Stored entries
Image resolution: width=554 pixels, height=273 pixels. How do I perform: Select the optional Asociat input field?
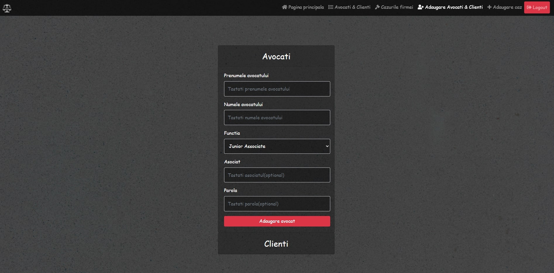(277, 175)
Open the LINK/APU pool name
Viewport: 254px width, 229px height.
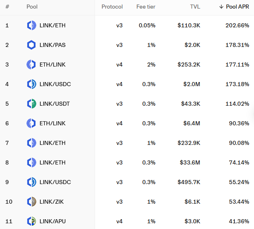click(x=52, y=221)
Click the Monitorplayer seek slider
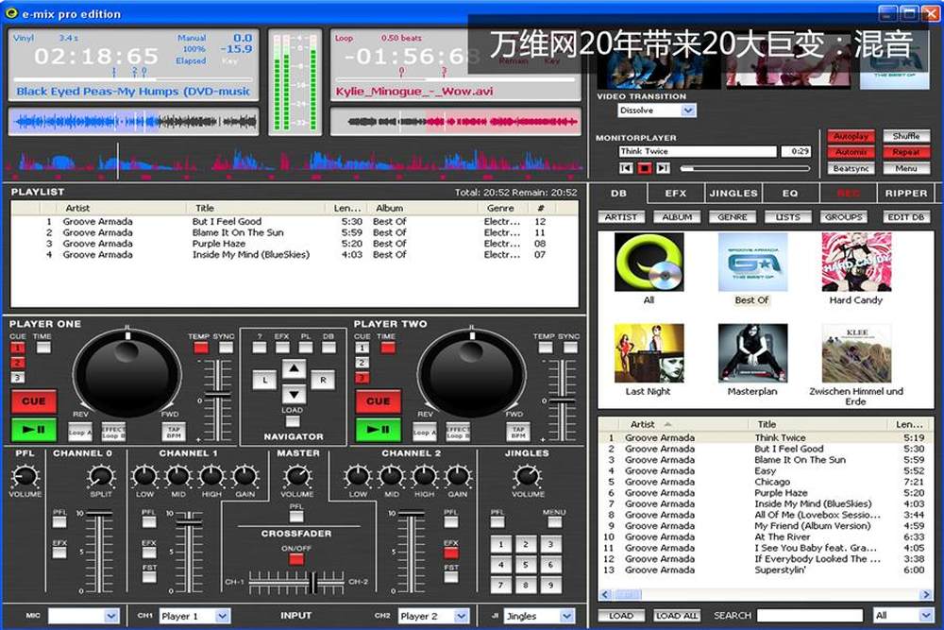 pos(744,168)
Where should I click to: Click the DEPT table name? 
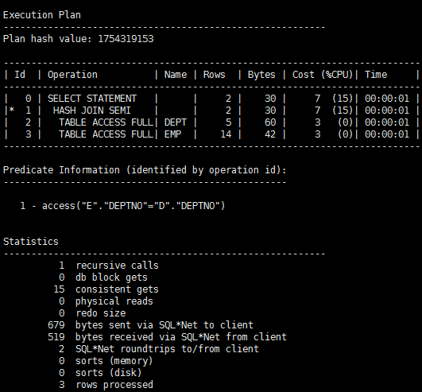pyautogui.click(x=176, y=122)
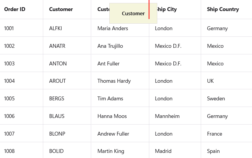Click the Hanna Moos name cell
Viewport: 252px width, 158px height.
(112, 116)
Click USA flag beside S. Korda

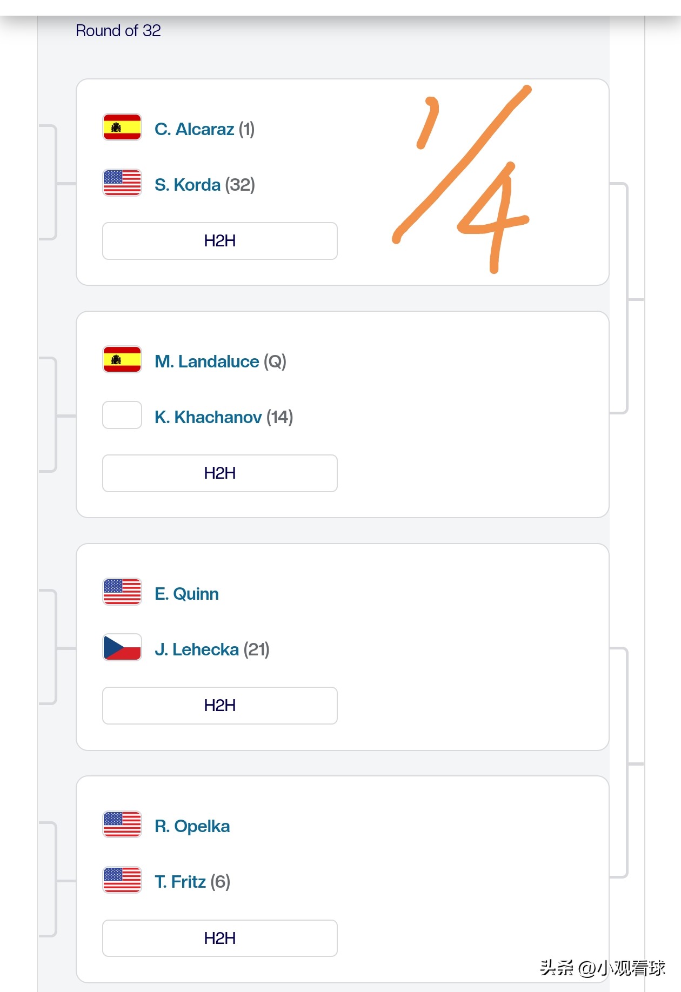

--- AIM OF THE EXERCISE ---
Your answer must restate the entries word for word and contain no pictures.

--- RESPONSE FOR THIS EXERCISE ---
Image resolution: width=554 pixels, height=273 pixels. How do I perform: Select the optional Asociat input field?
(277, 175)
Open the LINK/APU pool name
Viewport: 254px width, 229px height.
click(x=52, y=221)
Click the Monitorplayer seek slider
 pos(744,168)
Where should I click to: Click the DEPT table name? 
pyautogui.click(x=176, y=122)
Click the Hanna Moos name cell
Viewport: 252px width, 158px height.
(112, 116)
Click USA flag beside S. Korda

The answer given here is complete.